Della Torre 1997a, 420.

Também em Portugal se chegou ao espaço unificado, mas por outra via, indo buscar os referentes às realizações do período tardo-medieval e joanino. Em particular às igrejas de São Francisco de Évora, de Vilar de Frades, do colégio da Graça de Coimbra ou do convento de São Gonçalo em Amarante. Experiências espaciais que influenciaram, anos depois, os projectos das primeiras igrejas jesuítas, e de outras (re)fundações conventuais.

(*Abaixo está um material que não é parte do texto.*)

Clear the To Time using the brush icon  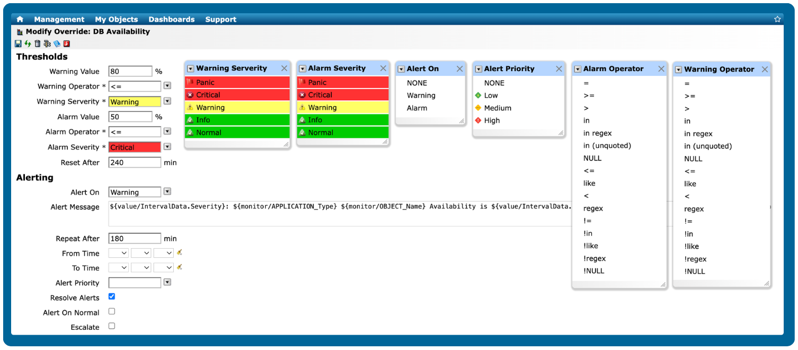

Todavia, raramente os planos concretizaram a solução ideal que dispunha dos corredores dos lados da ábside para as sacristias ou como acesso a uma retro-sacristia, apresentando, por isso, casos excepcionais os das igrejas do Espírito Santo ou de Santo Antão-o-Novo e do convento de Jesus em Lisboa. Por outro lado, o mesmo tipo de planta foi, simultaneamente, usado em edifícios do classicismo ou do designado «estilo chão». Opostos nos partidos formais, o seu sentido original e o seu significado cultural são produto da mesma reflexão doutrinal sobre a arquitectura eclesial por parte dos encomendantes e dos agentes da Igreja.

Se esse debate foi mais fértil no seio das ordens religiosas – algumas destas aliás tendo desempenhado um importante protagonismo no impulso na Reforma da Igreja – o seu eco propagou-se nas altas instâncias do clero secular, por via dos seus representantes mais esclarecidos e cultos. A nomeação de antístites e de arcebispos tornou-se mais selectiva, escolhidos entre aqueles que tinham melhor formação e preparação para ocupar os cargos108. Os mais comprometidos com a Reforma empenharam-se, pois, na introdução dos decretos tridentinos, na reestruturação das dioceses, no controlo pastoral do clero e das populações e também no melhoramento das condições do culto nas igrejas. Foram diversas as frentes de acção, e daquela que interessa a este estudo chegou-nos o testemunho da reflexão procedida por via dos instrumentos legislativos publicados para o governo dos bispados, onde se forneceram instruções quanto à arquitectura e ornamentação dos espaços de devoção.